A problemática da pobreza energética tem de ser assumida e, mais do que isso, tem de ser resolvida. Apesar do nosso clima ameno, e segundo os dados da União Europeia (UE) relativos a 2019, cerca de 19% da população portuguesa afirmou não ter possibilidades financeiras e técnicas de manter a sua habitação no clima ideal, quando a média dos países da UE neste mesmo estudo é de 7%.

Se é verdade que com a introdução da Tarifa Social, que se destina aos consumidores economicamente mais vulneráveis, conseguimos amenizar alguns dos efeitos económicos da pobreza energética, o desafio agora passa por ter esta camada social também protegida quando entramos na fase da produção descentralizada, do autoconsumo e das comunidades energéticas, do armazenamento e do desenvolvimento tecnológico nos instrumentos de eficiência energética.
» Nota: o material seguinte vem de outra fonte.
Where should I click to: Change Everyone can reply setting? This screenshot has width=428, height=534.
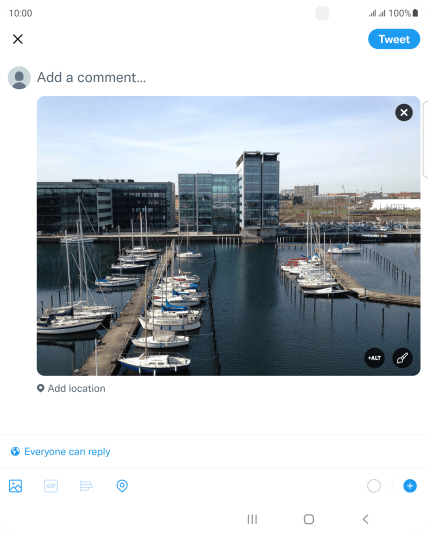[67, 452]
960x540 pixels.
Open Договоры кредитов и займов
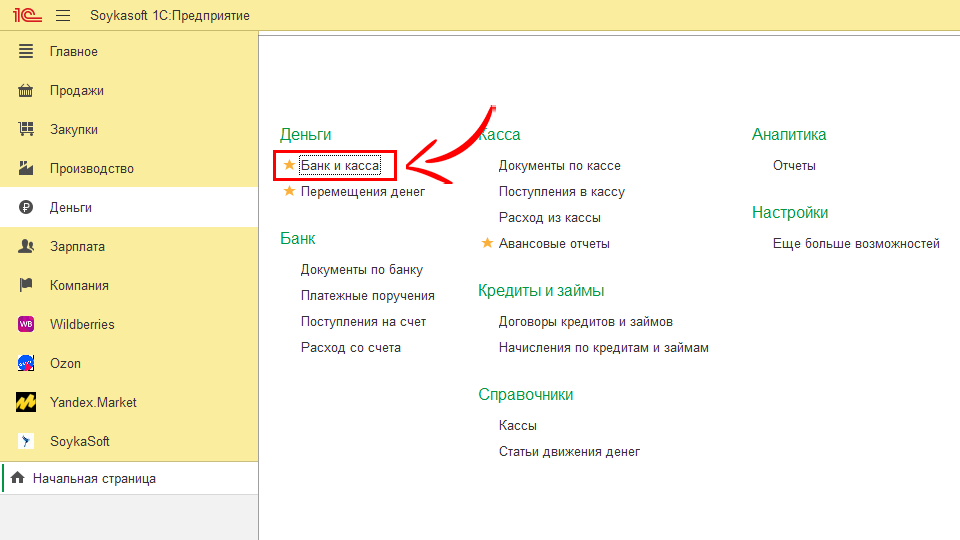[x=585, y=322]
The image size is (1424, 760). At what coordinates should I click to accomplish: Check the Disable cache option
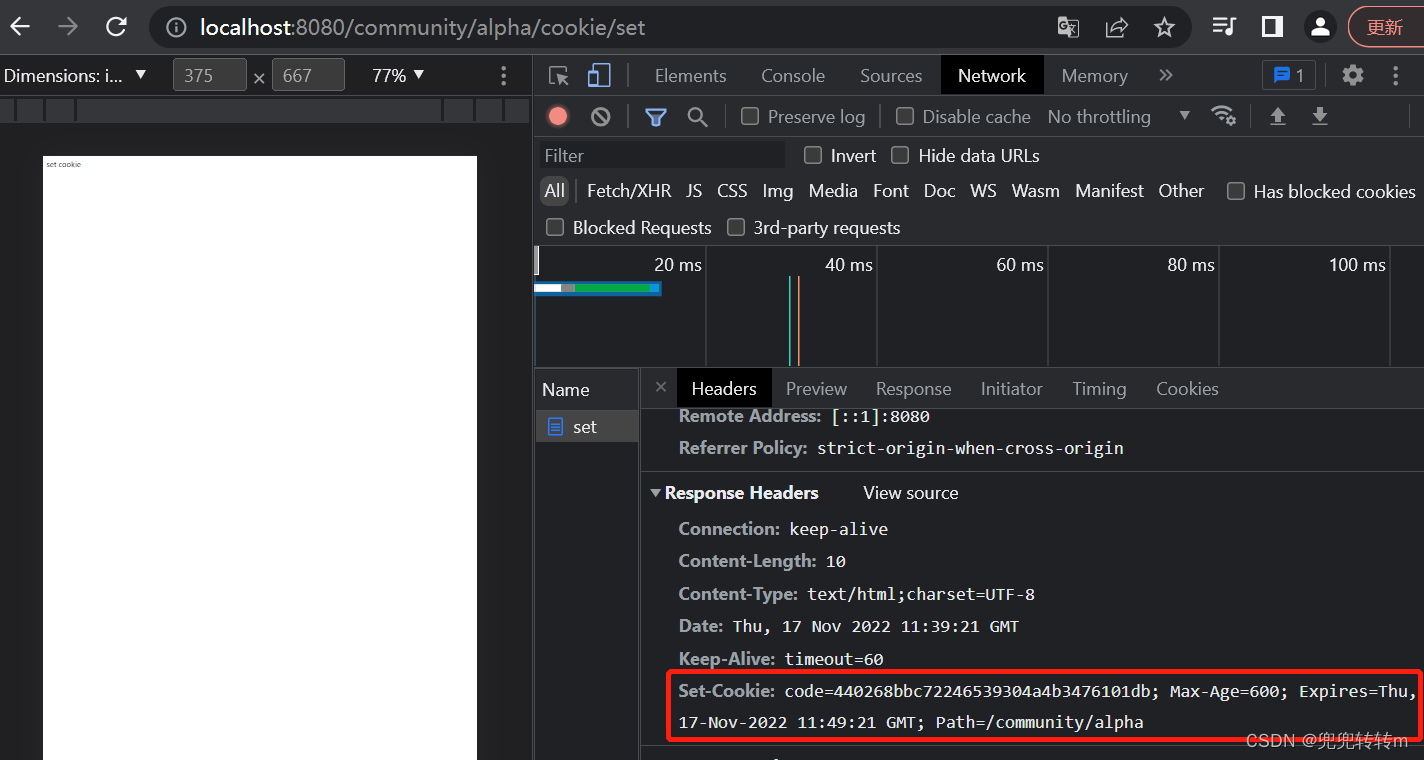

Importa perceber que, à medida que cada vez mais portugueses vão ser produtores nas suas casas e nas suas empresas, o custo das redes será maioritariamente assegurado por quem as utiliza, ou seja, por aqueles que, ou por falta de informação ou de condições económicas, dificilmente terão acesso imediato a soluções de energia descentralizada.

Os desenvolvimentos tecnológico e digital aplicados a ganhos de eficiência serão também mais utilizados pelas classes sociais mais abastadas, deixando uma vez mais de fora todos aqueles que sofrem, já hoje, com a ineficiência energética nas suas habitações.

As entidades oficiais, Governo, autarquias, reguladores e empresas do sector devem olhar para esta problemática e apresentar uma solução suficientemente robusta, dinâmica e generalista que permita melhorar os índices de pobreza energética no nosso país.

Será que em 2021 ainda faz sentido a cobrança de uma contribuição audiovisual, que é uma taxa de 2,75€/mês para financiar a televisão e a rádio públicas, nas faturas de energia? O mundo mudou muito desde a data da criação desta taxa em 2003. Hoje, as televisões públicas devem financiar-se recorrendo a instrumentos diferentes. Não existem aliás no mundo desenvolvido muitos exemplos de taxas similares.

Não seria mais justo e mais apropriado termos toda ou uma parte deste valor destinado a promover o combate à pobreza energética, e a medidas para melhorar a eficiência energética ou o acesso ao consumo de energia mais sustentável às camadas sociais mais vulneráveis?

Será que não faria sentido existir uma clara vantagem fiscal para todos aqueles, empresas ou particulares, que ajudam no combate a estes desequilíbrios energéticos e socioeconómicos?

Embora o atual Governo já tenha dado em 2020 alguns passos para enfrentar a pobreza energética, como por exemplo com o programa de apoio “edifícios mais sustentáveis” com a alocação de 4,5 milhões provenientes do Fundo ambiental, o esforço foi ainda manifestamente insuficiente face a problemática em questão.

É certo que teremos fundos europeus, nomeadamente no Plano de Recuperação e Resiliência com financiamentos significativos em robustez e profundidade para a energia, e nomeadamente para enfrentar a pobreza energética, mas devemos garantir a desburocratização da sua aplicação e a eficácia e planeamento da sua utilização.

O importante é, como sociedade, irmos mais além, compararmos bem com países líderes e garantir que, também na energia, e à semelhança do que já acontece na saúde, na educação, na justiça e na defesa, nenhum português fica para trás no acesso digno a um bem público essencial.